A revista 'Veja' divulgou neste fim de semana que um dos diretores da petrolífera estatal Petrobas, Paulo Roberto Costa, detido na "Operação Lava Jato" (lavagem expresso), no seu depoimento à Polícia Federal, revelou nomes de parlamentares, ministros e ex-governadores que teriam recebido "luvas" para beneficiarem os negócios da empresa.

Paulo Roberto Costa aceitou um acordo para a redução da pena em troca de colaborar com as investigações. Ele está preso sob a acusação de participar de um esquema de lavagem de dinheiro. Os implicados recebiam 3% dos valores dos contratos assinados entre a petrolífera brasileira e as empresas exteriores que procuravam celebrar contratos com a Petrobras. Estas, segundo o depoimento de Roberto Costa citado pela Veja, eram parte integrante de um sistema complexo de transferência de verbas que acabava por terminava numa entidade que as repartia entre as personalidades da "base de apoio do Governo".

A confirmarem-se estas revelações, a Presidente Dilma Rousseff e o seu partido poderiam estar entre os principais prejudicados nas eleições gerais - presidenciais, legislativas, senatoriais parciais e para governadores de estado - que decorrem a cinco de outubro.

Numa primeira reacção, a Presidente e candidata à reeleição pelo PT, Dilma Rousseff, afirmou que quer conhecer os dados oficiais para atuar e que não adotará medidas com base em especulações.

Um outro candidato, Aécio Neves (PSDB) pediu o cabal apuramento do caso e punição para os envolvidos.

Por seu lado, a candidata Marina Silva (PSB) defendeu Eduardo Campos, ex-governador de Pernambuco e então candidato pelo partido, que teria sido citado pelo ex-diretor, de acordo com a reportagem.
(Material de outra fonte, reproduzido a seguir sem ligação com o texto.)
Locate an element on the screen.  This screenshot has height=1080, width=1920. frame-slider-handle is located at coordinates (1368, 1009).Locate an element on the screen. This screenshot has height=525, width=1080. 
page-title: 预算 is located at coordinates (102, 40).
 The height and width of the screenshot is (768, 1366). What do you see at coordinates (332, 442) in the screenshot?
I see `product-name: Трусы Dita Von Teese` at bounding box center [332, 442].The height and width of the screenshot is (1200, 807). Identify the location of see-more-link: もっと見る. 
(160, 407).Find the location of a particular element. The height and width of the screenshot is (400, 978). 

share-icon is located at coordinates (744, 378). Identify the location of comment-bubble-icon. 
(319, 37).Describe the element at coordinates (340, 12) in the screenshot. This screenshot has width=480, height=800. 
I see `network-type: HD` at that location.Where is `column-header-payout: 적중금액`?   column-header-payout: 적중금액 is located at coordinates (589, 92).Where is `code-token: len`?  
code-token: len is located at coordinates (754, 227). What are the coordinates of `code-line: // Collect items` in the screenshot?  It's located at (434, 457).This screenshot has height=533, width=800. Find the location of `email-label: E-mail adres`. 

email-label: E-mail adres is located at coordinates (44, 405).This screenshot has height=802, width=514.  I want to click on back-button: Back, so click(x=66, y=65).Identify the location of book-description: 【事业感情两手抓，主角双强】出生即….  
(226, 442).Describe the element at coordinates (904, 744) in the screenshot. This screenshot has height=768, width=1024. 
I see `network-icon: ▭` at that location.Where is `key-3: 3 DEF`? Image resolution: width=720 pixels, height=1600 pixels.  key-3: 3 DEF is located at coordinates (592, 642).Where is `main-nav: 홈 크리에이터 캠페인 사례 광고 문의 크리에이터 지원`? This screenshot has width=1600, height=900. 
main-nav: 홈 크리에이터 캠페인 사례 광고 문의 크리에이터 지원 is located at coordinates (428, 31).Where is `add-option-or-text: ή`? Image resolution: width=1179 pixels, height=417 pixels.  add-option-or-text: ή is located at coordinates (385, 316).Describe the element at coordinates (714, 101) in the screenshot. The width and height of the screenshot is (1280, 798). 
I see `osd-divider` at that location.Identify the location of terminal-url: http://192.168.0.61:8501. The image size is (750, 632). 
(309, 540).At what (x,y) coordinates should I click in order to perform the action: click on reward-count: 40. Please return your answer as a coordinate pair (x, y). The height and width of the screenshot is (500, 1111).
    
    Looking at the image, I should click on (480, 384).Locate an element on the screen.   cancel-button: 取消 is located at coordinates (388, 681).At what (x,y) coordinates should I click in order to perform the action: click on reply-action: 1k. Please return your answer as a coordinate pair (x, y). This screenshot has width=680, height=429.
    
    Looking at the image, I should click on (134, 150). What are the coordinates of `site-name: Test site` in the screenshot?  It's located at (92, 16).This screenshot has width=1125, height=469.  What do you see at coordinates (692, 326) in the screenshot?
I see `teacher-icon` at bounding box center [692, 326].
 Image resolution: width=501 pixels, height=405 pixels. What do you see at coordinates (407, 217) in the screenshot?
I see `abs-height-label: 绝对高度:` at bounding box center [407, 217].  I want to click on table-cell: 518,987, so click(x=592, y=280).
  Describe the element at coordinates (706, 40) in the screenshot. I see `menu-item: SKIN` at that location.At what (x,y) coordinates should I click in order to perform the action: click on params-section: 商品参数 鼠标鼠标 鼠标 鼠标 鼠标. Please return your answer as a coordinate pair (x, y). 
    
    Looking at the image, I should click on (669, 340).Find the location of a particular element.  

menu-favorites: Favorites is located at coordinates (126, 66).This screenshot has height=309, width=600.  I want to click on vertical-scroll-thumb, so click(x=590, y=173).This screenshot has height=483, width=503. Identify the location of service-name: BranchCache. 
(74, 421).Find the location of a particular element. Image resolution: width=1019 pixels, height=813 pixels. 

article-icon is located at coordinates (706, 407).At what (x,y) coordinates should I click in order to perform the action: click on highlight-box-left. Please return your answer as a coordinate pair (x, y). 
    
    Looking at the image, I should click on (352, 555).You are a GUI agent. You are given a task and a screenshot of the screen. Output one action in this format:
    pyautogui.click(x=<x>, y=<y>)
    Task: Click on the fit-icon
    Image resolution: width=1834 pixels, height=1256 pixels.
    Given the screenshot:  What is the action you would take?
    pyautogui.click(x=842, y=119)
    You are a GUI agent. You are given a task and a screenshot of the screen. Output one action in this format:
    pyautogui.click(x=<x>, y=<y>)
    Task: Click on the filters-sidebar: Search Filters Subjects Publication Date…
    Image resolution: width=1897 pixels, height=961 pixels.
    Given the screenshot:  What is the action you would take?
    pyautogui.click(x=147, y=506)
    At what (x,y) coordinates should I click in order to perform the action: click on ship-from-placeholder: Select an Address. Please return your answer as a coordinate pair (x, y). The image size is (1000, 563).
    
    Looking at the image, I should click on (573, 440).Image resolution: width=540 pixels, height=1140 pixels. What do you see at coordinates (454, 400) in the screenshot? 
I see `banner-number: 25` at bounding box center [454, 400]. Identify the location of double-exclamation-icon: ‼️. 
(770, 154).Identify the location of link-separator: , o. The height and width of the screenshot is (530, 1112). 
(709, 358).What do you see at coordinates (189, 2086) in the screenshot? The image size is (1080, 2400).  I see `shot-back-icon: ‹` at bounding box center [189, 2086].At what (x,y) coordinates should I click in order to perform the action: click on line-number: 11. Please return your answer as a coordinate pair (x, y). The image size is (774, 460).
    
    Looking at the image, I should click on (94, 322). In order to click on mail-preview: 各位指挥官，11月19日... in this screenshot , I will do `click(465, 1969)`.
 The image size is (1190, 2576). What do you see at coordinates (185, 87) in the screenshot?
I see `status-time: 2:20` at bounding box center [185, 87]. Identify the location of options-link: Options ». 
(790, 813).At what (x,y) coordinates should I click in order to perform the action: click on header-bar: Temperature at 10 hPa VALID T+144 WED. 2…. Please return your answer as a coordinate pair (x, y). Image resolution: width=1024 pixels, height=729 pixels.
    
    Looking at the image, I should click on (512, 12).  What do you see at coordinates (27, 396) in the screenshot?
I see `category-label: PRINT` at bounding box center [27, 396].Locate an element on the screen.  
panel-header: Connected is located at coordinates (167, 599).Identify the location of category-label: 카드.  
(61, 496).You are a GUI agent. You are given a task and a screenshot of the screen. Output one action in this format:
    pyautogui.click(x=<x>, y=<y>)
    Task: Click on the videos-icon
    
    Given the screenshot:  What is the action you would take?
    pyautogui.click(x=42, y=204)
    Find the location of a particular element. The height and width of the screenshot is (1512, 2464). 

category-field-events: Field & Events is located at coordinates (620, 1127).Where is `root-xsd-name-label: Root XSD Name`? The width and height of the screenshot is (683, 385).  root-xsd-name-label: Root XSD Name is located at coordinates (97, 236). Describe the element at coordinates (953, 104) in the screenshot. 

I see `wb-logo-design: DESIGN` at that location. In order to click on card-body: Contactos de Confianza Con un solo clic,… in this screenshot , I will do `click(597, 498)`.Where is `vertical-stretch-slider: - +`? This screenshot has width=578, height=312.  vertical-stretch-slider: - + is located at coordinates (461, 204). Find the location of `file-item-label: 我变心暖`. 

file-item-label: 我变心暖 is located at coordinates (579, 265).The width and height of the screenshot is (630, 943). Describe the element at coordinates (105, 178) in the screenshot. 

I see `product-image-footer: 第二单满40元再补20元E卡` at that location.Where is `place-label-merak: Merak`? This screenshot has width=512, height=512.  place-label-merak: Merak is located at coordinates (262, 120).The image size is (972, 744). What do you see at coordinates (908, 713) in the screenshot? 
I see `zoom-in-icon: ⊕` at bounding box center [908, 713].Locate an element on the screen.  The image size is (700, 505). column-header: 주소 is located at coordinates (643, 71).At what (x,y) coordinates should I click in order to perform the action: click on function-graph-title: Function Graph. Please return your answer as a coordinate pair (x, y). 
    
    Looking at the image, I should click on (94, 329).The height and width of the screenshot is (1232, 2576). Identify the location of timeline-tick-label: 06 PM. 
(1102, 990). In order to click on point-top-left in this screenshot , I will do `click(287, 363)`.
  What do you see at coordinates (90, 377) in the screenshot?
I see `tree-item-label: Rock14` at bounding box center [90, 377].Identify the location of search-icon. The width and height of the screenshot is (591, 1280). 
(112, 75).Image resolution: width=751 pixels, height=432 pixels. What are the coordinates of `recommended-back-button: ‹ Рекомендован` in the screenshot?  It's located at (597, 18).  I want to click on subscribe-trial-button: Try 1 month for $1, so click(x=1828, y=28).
Ela também defendeu o total apuramento dos factos.

Segundo a revista Veja, no seu depoimento, o ex-diretor mencionou o nome de Eduardo Campos, entretanto falecido num acidente de aviação. A revista escreve que o ex-responsável da Petrobras envolveu ainda o nome do secretário nacional de Finanças do PT, João Vaccari Neto, que atuaria como intermediário do partido no esquema.